* Task directions
Extract from the records below the lines running from the line that contains "Facebook (157, 947)" to the line that contains "Facebook (130, 643)", both included, and reproduce them unchanged.

** Start **

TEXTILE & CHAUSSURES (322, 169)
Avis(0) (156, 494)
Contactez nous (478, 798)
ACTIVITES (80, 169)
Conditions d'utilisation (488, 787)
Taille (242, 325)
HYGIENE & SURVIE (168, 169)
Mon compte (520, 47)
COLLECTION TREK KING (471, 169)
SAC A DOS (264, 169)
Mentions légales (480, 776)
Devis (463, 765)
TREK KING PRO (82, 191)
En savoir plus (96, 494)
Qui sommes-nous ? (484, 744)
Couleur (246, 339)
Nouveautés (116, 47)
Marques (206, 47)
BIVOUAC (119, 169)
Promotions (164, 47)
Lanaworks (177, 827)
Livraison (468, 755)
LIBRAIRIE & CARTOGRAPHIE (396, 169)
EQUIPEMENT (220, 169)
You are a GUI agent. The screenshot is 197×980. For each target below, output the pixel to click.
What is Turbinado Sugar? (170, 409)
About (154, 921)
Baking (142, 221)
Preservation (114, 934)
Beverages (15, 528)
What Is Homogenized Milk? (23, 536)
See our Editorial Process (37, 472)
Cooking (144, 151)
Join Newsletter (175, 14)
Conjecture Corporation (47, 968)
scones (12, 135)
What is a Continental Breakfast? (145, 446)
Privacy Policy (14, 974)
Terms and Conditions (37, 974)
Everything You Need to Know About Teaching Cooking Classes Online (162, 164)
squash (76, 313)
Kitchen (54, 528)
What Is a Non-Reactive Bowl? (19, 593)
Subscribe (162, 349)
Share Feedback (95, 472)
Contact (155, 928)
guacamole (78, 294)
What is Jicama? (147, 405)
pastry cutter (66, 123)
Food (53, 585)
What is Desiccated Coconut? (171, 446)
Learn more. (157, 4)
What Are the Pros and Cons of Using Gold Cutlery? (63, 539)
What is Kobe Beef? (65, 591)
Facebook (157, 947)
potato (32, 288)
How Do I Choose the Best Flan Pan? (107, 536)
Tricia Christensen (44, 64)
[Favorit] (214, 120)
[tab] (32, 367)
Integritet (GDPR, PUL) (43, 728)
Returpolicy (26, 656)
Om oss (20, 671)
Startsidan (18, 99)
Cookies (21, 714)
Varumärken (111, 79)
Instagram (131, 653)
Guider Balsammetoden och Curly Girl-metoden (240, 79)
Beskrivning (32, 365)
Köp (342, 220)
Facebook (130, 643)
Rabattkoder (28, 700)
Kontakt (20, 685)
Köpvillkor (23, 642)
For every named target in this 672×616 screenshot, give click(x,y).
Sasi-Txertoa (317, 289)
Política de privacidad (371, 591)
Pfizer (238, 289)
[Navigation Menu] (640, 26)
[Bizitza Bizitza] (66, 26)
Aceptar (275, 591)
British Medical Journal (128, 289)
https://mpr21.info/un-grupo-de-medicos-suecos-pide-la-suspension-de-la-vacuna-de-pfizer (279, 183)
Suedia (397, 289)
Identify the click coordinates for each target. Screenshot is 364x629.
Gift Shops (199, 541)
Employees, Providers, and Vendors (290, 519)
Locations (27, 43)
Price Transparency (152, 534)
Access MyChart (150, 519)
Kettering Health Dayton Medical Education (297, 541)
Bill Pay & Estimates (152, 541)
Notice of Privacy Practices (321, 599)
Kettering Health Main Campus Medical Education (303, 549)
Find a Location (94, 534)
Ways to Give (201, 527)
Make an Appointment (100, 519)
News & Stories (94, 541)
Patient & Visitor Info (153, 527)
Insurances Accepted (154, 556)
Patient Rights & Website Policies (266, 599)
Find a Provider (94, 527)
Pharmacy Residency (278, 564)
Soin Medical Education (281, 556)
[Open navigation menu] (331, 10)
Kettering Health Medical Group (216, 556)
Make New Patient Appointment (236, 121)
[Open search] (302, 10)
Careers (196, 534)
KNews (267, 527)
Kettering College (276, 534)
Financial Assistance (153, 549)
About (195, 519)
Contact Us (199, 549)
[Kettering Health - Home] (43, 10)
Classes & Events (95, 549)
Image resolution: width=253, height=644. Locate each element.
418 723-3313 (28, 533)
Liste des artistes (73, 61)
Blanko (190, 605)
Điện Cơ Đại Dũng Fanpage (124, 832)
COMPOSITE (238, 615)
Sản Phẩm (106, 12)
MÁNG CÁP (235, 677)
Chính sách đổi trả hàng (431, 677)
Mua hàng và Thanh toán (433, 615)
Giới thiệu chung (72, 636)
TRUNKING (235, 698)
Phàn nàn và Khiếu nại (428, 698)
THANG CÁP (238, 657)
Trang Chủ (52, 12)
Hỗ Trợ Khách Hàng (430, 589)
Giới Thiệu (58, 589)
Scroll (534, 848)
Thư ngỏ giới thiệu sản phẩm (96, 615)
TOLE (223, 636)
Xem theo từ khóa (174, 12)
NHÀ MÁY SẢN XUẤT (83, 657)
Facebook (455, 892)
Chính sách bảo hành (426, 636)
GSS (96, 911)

** End **

* The solution
Facebook (157, 947)
potato (32, 288)
How Do I Choose the Best Flan Pan? (107, 536)
Tricia Christensen (44, 64)
[Favorit] (214, 120)
[tab] (32, 367)
Integritet (GDPR, PUL) (43, 728)
Returpolicy (26, 656)
Om oss (20, 671)
Startsidan (18, 99)
Cookies (21, 714)
Varumärken (111, 79)
Instagram (131, 653)
Guider Balsammetoden och Curly Girl-metoden (240, 79)
Beskrivning (32, 365)
Köp (342, 220)
Facebook (130, 643)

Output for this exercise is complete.